Ces jeunes ont tous ce sens du sacré, c’est ce qui me m'élève.
C’est grâce à la Dame de Pierre que Jean a pu entamer son chemin de reconversion. Il se sent porté par les jeunes avec qui il partage l’aventure. "Quand je suis arrivé à la Dame de Pierre, j’étais en plein combat, se souvient-il. Certains comédiens proches m’ont aidé, et je les ai suivis à la messe. Retrouver tous ces jeunes, chrétiens ou non, portés par un symbole, c’est incroyable. Ils ont tous ce sens du sacré, c’est ce qui me m'élève."
Comédien professionnel, il a la tâche de former et d’accompagner les 83 acteurs qui monteront sur scène. En plus des deux rôles qu’on le charge d’interpréter. "“Ce ne sont pas des pierres, c’est Notre-Dame”. C’est une phrase que dit l’un des personnages que j’interprète pour la Dame de Pierre. Pour moi ça a une signification très forte. En quelque sorte, c’est un moyen de me racheter d’avoir prononcé ces mots terribles au moment de l’incendie."
Comédien catho
Jean est certain. Sans l’art et le théâtre, qu’il aime tant, rien ne l’aurait poussé à chercher Dieu. "L’art est l’une des plus belles manières de se rapprocher de Dieu. J’ai toujours comparé un opéra ou un concert au paradis. Cette synchronisation parfaite d’instruments, c’est une vision proche du Ciel". Et pourtant, concilier la foi catholique et le métier de comédien est loin d’être facile. Si ce n’est impossible, sans courage. "Dans certains milieux du spectacle, être catho signifie être dangereux, on est presque obligé de s’excuser. Sur un tournage, on m’a dit “tu es catho ? Mais donc tu es facho !” On est mal perçus, se désole-t-il. J’ai du mal à comprendre pourquoi, car s’il y a bien une religion qui est discrète en France c’est le catholicisme."
C’était difficile au début, j’ai prié pour savoir comment j’allais faire avec ma carrière, et j’ai fini par me dire “tant pis !”
Mais il assume, et tient à garder autour du cou la médaille de baptême qu’il porte de nouveau depuis quelques mois. "Je suis devenu un de ces catholiques raillés, dont parle Paul Claudel. J’ai des potes qui n’ont pas compris, qui se sont moqués. C’était difficile au début, j’ai prié pour savoir comment j’allais faire avec ma carrière, et j’ai fini par me dire “tant pis !”". Jean assure qu’être un comédien catholique ne change pas grand-chose, si ce n’est qu'il n'accepte rien de ce qui pourrait heurter sa foi. "Ma vie c’est d’interpréter, comme n’importe quel autre comédien, mais si on me propose de jouer un sataniste, je dirai non."
Dans moins d’un mois, Jean sera sur la scène du Palais des Congrès avec cette jeunesse qui a soif de beauté et de grandeur. Admirateur de l’écrivain Paul Claudel, "qui a erré pendant des années avant de retrouver la foi" à Notre-Dame, le jeune comédien rêve encore d’une chose. "Je n’ai qu’une hâte quand Notre-Dame de Paris rouvrira, c’est de me rendre à ce fameux pilier près duquel Claudel a recommencé à croire." Revoir Notre-Dame, comme l’enfant perdu s’en retourne à la maison de son Père.

— Tâche à réaliser —
Résumez l'extrait ci-dessus en trois phrases, s'il vous plaît.

— Données collectées —

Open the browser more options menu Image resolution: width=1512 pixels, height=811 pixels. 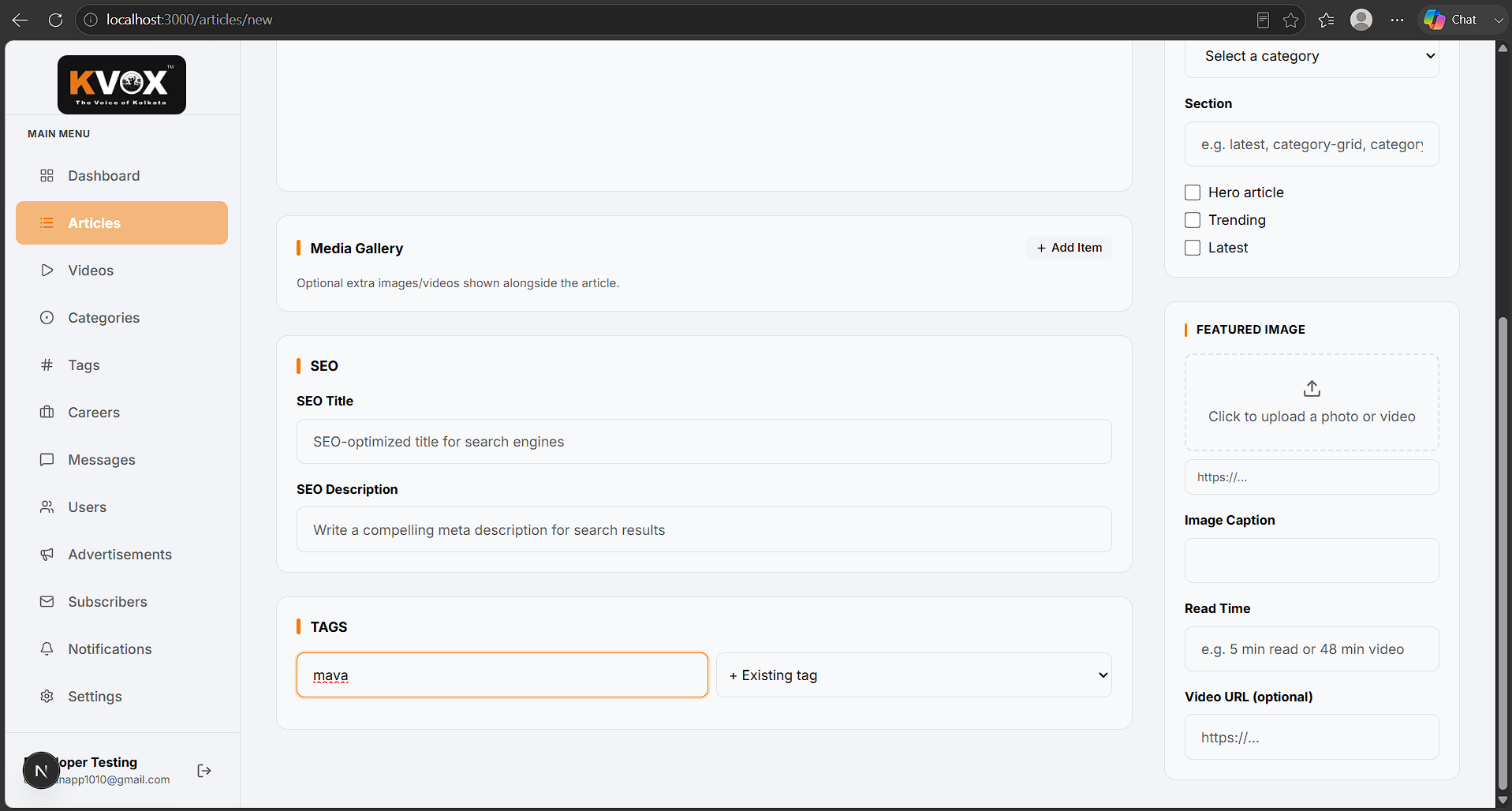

— Résultat obtenu —
Comédien professionnel, Jean a entamé son chemin de reconversion grâce à la Dame de Pierre, où il forme et accompagne les 83 acteurs qui monteront sur scène tout en interprétant deux rôles. Pour lui, l'art est l'une des plus belles manières de se rapprocher de Dieu, mais concilier la foi catholique et le métier de comédien est loin d'être facile, car les catholiques sont mal perçus dans certains milieux du spectacle. Il porte de nouveau sa médaille de baptême, refuse ce qui pourrait heurter sa foi et n'a qu'une hâte : se rendre, à la réouverture de Notre-Dame, au pilier près duquel Paul Claudel a recommencé à croire.